9. Eat more fruit. Add 1 piece of fruit each day … then build on that each week until you’re getting upwards of of 5 servings daily.
10. Eat more veggies. Add 1 vegetable each day … and build on that each week until you’re getting upwards of 5-7 servings daily. You can’t eat too many veggies!
11. Try a new fruit or veggie. We get stuck in a routine, eating the same foods over and over again. This week eat a unique fruit and vegetable for you — if you only turn to apples and bananas, try berries, grapefruit, or some other fruit. Same with veggies — expand your horizons!
12. Eliminate trans fat — there’s not many foods/ingredients I’d say "eliminate" — but this is one of them. Man made trans fat is horrible!
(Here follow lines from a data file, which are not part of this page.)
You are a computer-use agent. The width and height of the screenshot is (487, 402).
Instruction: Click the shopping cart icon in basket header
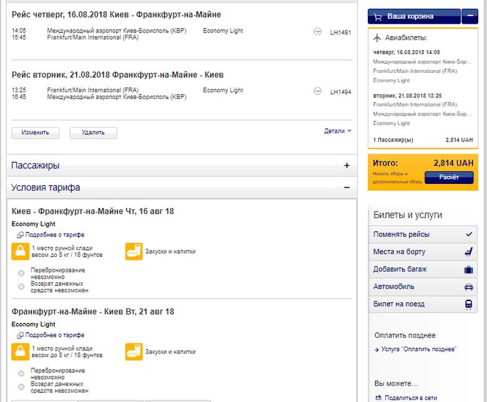[x=378, y=16]
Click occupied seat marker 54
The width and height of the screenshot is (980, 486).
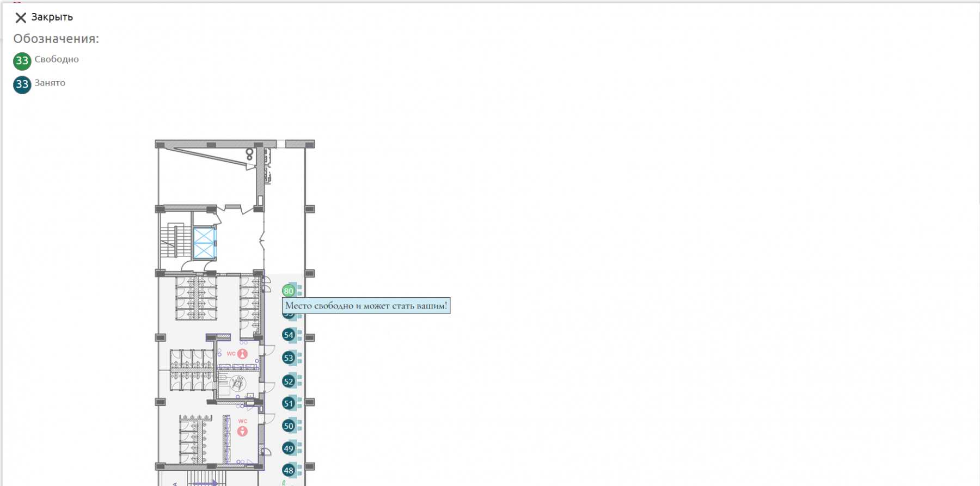289,335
13. Drink enough water so that your urine looks like pale lemonade. It may or may not be 8 cups daily … use your urine color as a guide. When it’s warm, drink more.
14. Check the number of calories you are consuming. We always stress that all calories aren’t created equally, but at the same time, we can’t avoid calories all together. They still matter.
15. Focus on quality, not just quantity. Calories do matter, but an apple and raw nuts for about 250 calories is much different than a 16 oz soda for the same number of calories. "Fill up" on nutrients, not junk foods.
16. Put the focus on fiber — recommendations are up to 35 grams/day. Don’t worry about carbs, worry about fiber. Fruit and veggies are great for this.
17. Write down your goals. Don’t just think about them, write them. The act of putting them on paper increases the likelihood of achieving them.
18. Replace 1 meal each day with a large salad that’s loaded with veggies and topped with lean protein.
19. Use fruit, veggies, and beans are your 3 primary forms of carbohydrates — loaded with fiber, loaded with nutrients, yet not filled with any junk.
20. Stick to foods that have no more than 5 ingredients. Max. HINT — you won’t find it with pre packaged foods, so leave those on the grocery store shelf.
21. Review your goals daily, commit to these 21 habits, and you’ll virtually guarantee success.